One day your organization decided to create a survey to ask youth what they thought about their communities. You called this a “Youth Voice Project”. However, just because an adult decides something is youth voice doesn’t make it so. While it is true that youth voice is any expression of a young person about anything (Fletcher, 2005), it is equally true that youth voice is not adults determining what young people care about.
- Adult research studies of youth are not youth voice.
- Adult-created surveys delivered by adults are not youth voice.
- Adult-created surveys delivered by youth are not youth voice.
- Adults using youth to present adult-led research about youth is not youth voice.
What does constitute youth voice in research? Participatory action research, or PAR, relies on youth/adult partnerships in order to identify research questions, create research tools, execute studies, and assess data. This is youth voice in research. Youth-led research is youth voice in research. Even youth using adult-led research about youth is youth voice, so long as youth are interpreting the data.

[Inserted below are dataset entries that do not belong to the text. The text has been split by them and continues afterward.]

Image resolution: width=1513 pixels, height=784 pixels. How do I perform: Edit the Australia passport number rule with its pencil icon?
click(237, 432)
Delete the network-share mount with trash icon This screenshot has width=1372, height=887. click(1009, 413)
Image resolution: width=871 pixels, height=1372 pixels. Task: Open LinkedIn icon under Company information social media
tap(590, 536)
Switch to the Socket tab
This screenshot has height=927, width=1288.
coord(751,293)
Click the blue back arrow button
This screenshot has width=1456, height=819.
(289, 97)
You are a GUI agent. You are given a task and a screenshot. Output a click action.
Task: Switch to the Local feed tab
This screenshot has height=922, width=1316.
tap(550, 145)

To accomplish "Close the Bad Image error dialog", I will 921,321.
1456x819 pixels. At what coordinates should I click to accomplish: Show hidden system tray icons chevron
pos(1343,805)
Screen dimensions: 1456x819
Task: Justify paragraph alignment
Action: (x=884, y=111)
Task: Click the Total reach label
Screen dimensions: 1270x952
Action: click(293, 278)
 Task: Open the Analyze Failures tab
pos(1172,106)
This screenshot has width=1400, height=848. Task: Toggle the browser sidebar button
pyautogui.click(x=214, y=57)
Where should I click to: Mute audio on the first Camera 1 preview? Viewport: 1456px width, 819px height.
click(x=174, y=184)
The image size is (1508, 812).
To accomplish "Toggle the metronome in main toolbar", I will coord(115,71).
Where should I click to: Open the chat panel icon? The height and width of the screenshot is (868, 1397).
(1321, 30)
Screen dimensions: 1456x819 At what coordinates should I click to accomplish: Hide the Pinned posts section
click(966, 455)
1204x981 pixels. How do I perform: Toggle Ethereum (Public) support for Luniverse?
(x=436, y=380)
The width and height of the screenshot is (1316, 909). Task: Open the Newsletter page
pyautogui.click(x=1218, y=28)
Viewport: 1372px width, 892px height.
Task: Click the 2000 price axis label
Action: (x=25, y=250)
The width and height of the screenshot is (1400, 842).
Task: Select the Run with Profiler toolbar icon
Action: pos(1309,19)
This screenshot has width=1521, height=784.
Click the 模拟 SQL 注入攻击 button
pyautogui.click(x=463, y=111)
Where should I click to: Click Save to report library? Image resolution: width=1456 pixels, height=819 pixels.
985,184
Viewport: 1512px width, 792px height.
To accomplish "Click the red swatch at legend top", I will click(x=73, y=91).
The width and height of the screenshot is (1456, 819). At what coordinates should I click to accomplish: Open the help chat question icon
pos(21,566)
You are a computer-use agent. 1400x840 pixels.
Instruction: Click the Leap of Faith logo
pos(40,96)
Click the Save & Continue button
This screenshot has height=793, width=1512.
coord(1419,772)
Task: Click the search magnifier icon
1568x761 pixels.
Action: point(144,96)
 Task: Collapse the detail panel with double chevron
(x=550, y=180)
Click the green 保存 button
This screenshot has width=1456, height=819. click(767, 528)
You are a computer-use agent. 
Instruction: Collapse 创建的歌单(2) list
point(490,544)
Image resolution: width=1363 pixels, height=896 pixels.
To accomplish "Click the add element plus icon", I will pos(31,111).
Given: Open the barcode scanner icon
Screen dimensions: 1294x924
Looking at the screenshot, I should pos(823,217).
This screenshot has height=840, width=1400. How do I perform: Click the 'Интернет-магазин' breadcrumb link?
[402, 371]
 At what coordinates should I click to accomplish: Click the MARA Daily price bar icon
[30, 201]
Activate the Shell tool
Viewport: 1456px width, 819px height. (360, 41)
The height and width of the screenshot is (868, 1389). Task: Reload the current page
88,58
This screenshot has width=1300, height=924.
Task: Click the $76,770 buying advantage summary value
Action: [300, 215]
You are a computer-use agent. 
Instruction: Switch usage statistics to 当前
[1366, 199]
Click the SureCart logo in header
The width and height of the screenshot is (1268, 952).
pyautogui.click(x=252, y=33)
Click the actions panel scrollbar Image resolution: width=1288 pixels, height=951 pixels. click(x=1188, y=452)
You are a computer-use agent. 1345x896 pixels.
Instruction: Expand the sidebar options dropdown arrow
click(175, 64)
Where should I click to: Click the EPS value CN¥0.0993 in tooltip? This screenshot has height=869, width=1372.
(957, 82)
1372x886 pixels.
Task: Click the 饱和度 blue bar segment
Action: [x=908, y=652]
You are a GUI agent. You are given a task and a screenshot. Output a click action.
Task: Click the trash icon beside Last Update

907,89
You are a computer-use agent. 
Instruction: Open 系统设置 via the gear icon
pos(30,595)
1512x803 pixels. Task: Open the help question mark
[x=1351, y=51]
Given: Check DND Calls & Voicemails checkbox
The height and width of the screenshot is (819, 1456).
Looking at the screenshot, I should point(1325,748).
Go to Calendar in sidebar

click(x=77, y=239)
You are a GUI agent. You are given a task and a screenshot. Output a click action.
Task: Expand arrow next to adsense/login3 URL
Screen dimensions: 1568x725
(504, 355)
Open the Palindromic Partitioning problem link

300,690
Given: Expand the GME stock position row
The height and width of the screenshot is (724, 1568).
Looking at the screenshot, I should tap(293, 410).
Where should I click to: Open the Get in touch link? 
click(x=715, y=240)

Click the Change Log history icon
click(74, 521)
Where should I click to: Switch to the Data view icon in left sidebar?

However, that last example is starting to peel a stinky onion. Since we know that one youth doesn’t represent all youth, we know that even data gathered by youth, for youth, from youth isn’t going to be interpreted “right”. There will be discrepancies that represent bias or subjectivity. The the middle class white suburban youth isn’t going to be wholly effective at extrapolating meaning in data collected from low-income youth of color in working class neighborhoods. This is the nature of research though, and some flaws are inherent in any process.